Daniel E. Lieberman is one of the most outspoken experts in the world on the effects of physical activity on the human body. So when I read the first page of his new book, Exercised: Why We Never Evolved, It’s Healthy and Rewarding, he once went to the closet to avoid PE classes. I was surprised that I was hiding.

Doctors, fitness gurus, and the media are constantly reminding us that exercise leads to a healthier, longer-lived, thinner and more attractive body. We celebrate the feat of sports prowess and give generous attention to superhero actors with a pathologically cut torso. So why, if this is so good for us, do most of us have a relationship with movements ranging from love-hate to hate? Why are we using surveillance technologies like smartwatches to achieve the “needed” daily pace?

The title of “Exercise” is a clue. There is something neurotic, annoying and worried about our obsession with physical activity. In this book, Lieberman flips over a dozen myths about fitness and health and dedicates chapters to each. His lens is evolution, he is a paleoanthropologist at Harvard University specializing in human movement, studying the effects of energy-consuming body movements in the laboratory and in groups of different people around the world. I am.

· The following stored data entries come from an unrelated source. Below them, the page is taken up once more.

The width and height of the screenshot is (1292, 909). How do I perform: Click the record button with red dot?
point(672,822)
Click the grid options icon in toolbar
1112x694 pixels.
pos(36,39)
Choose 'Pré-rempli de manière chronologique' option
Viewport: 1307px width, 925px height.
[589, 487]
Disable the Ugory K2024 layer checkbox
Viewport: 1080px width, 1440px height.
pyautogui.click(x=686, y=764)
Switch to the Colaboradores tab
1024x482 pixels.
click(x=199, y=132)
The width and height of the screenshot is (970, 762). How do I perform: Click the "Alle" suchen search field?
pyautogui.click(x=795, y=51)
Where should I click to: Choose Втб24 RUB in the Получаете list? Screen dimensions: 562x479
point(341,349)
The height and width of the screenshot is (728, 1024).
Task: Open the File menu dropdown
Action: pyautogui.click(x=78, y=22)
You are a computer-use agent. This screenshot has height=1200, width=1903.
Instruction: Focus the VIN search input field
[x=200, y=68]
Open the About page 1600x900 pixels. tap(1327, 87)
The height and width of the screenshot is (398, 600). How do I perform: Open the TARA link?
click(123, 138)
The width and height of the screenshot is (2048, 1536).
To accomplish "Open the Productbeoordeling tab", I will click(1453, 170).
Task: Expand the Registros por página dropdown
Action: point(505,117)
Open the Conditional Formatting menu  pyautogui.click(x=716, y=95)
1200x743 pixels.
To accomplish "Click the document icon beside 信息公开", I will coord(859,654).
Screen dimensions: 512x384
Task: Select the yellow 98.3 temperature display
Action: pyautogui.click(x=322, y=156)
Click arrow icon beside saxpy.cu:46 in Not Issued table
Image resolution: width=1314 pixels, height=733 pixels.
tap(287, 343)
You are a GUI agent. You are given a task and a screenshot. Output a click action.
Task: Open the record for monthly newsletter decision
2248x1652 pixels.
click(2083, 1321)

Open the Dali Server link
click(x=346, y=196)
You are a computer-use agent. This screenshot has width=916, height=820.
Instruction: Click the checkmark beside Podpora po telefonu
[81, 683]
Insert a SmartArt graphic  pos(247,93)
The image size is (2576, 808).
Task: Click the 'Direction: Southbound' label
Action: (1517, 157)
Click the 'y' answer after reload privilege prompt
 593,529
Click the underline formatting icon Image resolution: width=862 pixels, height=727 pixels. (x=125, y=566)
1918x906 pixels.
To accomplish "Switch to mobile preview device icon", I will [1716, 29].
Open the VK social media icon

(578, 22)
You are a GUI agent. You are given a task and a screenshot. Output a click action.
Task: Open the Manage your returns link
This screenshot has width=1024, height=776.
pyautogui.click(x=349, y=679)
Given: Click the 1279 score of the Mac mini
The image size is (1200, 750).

For example, in one chapter, Mr. Lieberman addresses the myth that sitting is bad for you. Unfortunately, he realized that the myth was true, but that’s not what most people expect. Contrary to popular wisdom, crouching postures do not cause back pain, as evidenced by both a series of studies on office workers and comparisons of sitting around the world. The real problem is that people don’t get up and move around enough. As scientists are beginning to understand, long-term inactivity and greater fat around our organs increase the risk of chronic inflammatory diseases such as arthritis and type 2 diabetes. What is Lieberman’s prescription? Do not inactivate for a long time. Rest. Get up. Or at least “shamelessly twist”.

Until about two million years ago, all of our ancestors lived in search of wild food. Human physiology and anatomy have adapted to these ancient lifestyles in ways that may not be optimal today. This history is not getting worse. In fact, Americans in the 21st century live longer and live healthier lives than in any previous era. But tricks that once evolved to solve old problems can stumble us today.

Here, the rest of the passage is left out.